» **Provided material**

────────────────

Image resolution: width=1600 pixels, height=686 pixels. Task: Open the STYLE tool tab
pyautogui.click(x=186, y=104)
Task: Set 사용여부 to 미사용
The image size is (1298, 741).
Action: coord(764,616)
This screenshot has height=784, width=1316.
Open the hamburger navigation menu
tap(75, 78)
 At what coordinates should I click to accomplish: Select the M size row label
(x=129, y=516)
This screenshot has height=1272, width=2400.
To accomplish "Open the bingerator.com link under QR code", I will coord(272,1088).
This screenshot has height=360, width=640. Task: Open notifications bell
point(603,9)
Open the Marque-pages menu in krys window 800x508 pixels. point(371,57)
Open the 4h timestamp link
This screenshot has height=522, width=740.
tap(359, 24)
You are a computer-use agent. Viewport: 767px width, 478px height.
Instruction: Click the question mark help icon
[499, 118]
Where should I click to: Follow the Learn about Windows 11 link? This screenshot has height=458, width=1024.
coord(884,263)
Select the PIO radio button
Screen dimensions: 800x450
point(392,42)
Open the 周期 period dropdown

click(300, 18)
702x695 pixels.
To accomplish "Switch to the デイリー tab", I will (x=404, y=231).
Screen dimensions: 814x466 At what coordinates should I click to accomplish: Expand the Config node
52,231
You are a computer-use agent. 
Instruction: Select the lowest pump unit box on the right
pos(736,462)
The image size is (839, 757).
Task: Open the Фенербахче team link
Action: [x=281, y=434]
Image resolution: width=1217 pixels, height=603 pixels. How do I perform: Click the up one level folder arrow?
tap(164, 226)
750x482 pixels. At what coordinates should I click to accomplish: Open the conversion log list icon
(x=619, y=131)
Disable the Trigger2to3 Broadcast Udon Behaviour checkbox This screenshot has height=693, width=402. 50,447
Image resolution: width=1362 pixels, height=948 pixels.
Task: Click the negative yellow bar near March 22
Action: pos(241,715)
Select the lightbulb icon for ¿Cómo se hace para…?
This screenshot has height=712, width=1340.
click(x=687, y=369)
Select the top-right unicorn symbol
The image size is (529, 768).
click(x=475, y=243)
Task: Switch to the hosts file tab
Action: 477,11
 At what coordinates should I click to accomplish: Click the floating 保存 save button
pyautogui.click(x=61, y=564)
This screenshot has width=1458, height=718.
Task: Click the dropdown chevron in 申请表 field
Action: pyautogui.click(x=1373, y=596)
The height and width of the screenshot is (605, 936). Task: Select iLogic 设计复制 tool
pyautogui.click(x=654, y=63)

────────────────

» **What you need to do**
Your answer should consist of the lines from the line with "The height and" through the last line of the data, set down exactly, both included.

» **Answer space**
The height and width of the screenshot is (605, 936). Task: Select iLogic 设计复制 tool
pyautogui.click(x=654, y=63)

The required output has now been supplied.